◆ Provided records ◆
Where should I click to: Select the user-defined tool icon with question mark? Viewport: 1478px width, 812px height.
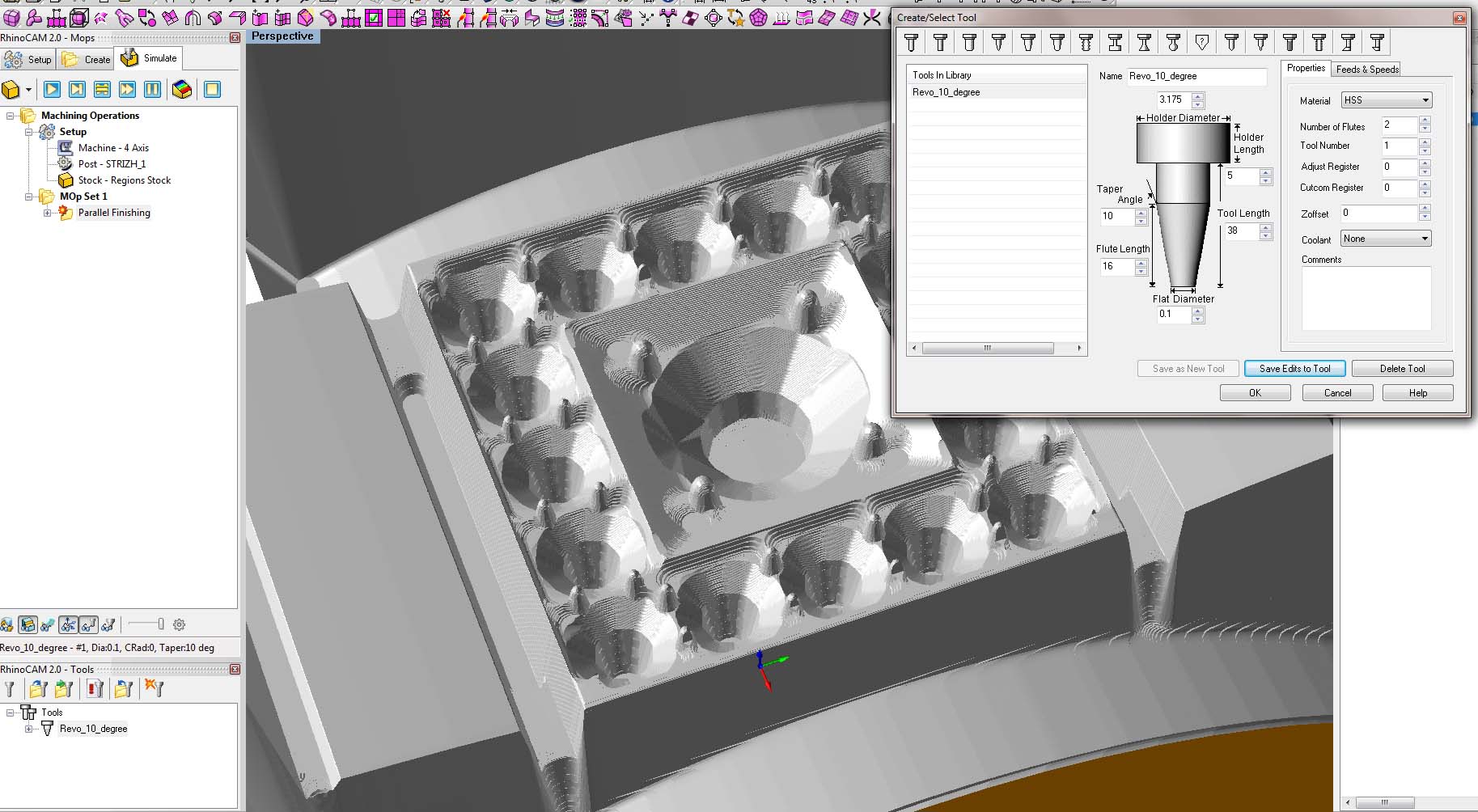click(1202, 43)
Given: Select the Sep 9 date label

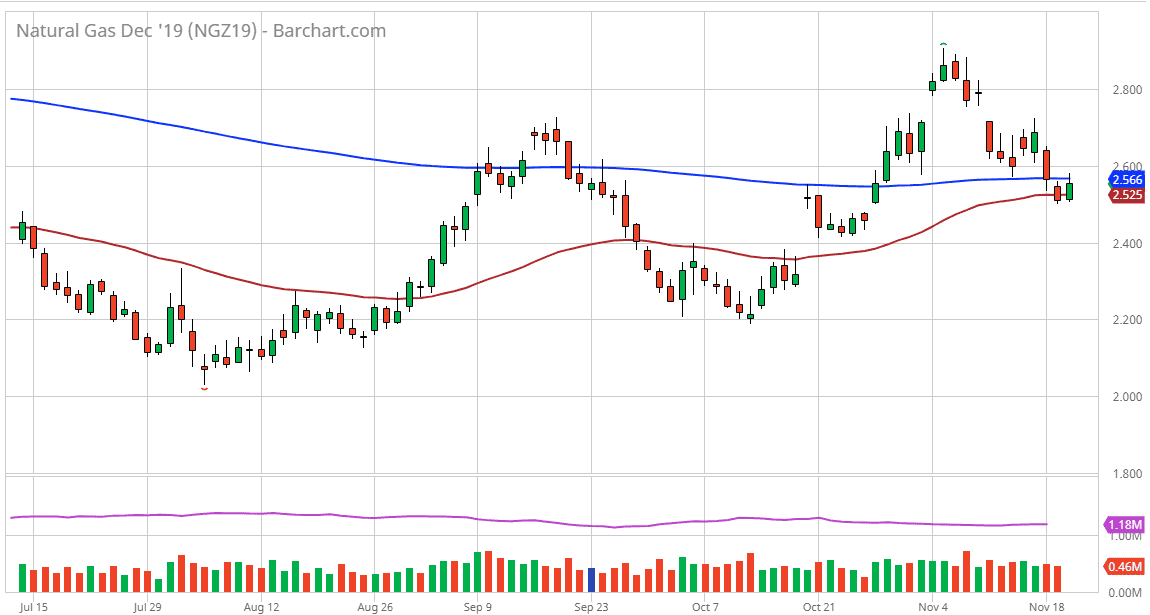Looking at the screenshot, I should (477, 606).
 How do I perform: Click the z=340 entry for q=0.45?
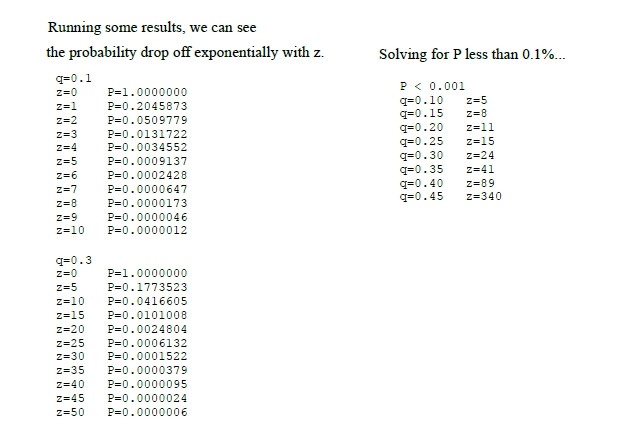coord(484,196)

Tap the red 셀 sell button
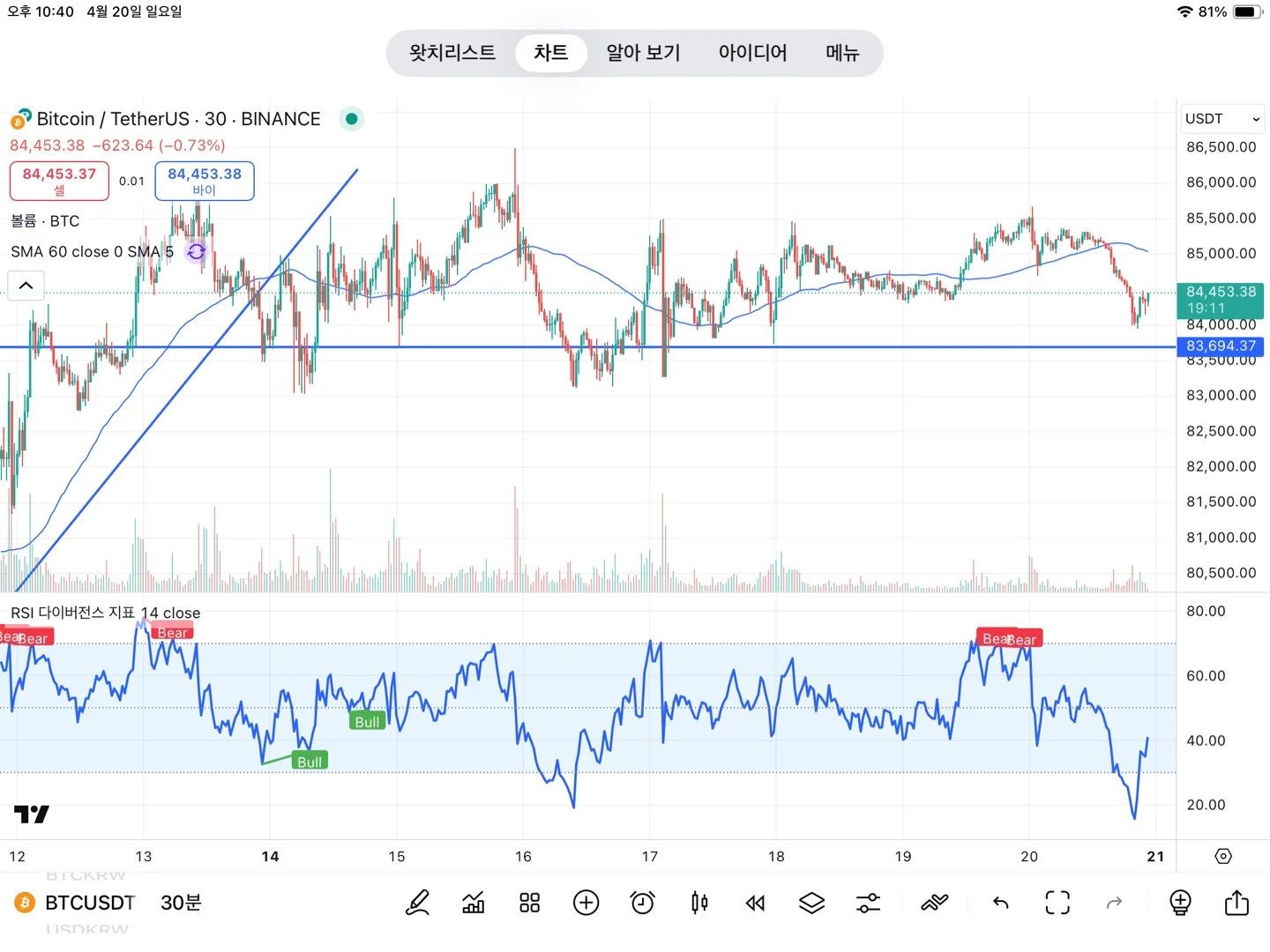coord(59,181)
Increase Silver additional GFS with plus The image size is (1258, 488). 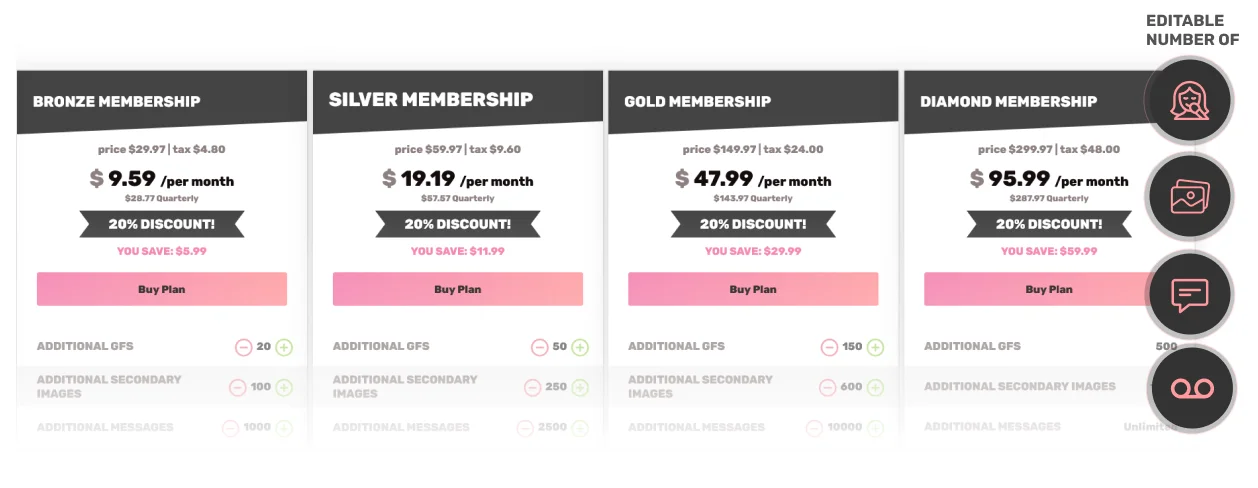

◆ The task ◆
Only the pictures are to be left out; the rest of the material above should be printed verbatim.

◆ Response to this exercise ◆
Where should I click to: Select the user-defined tool icon with question mark? Viewport: 1478px width, 812px height.
click(1202, 43)
Given: Select the Sep 9 date label

Looking at the screenshot, I should (477, 606).
 How do I perform: Click the z=340 entry for q=0.45?
coord(484,196)

Tap the red 셀 sell button
coord(59,181)
Increase Silver additional GFS with plus The image size is (1258, 488). 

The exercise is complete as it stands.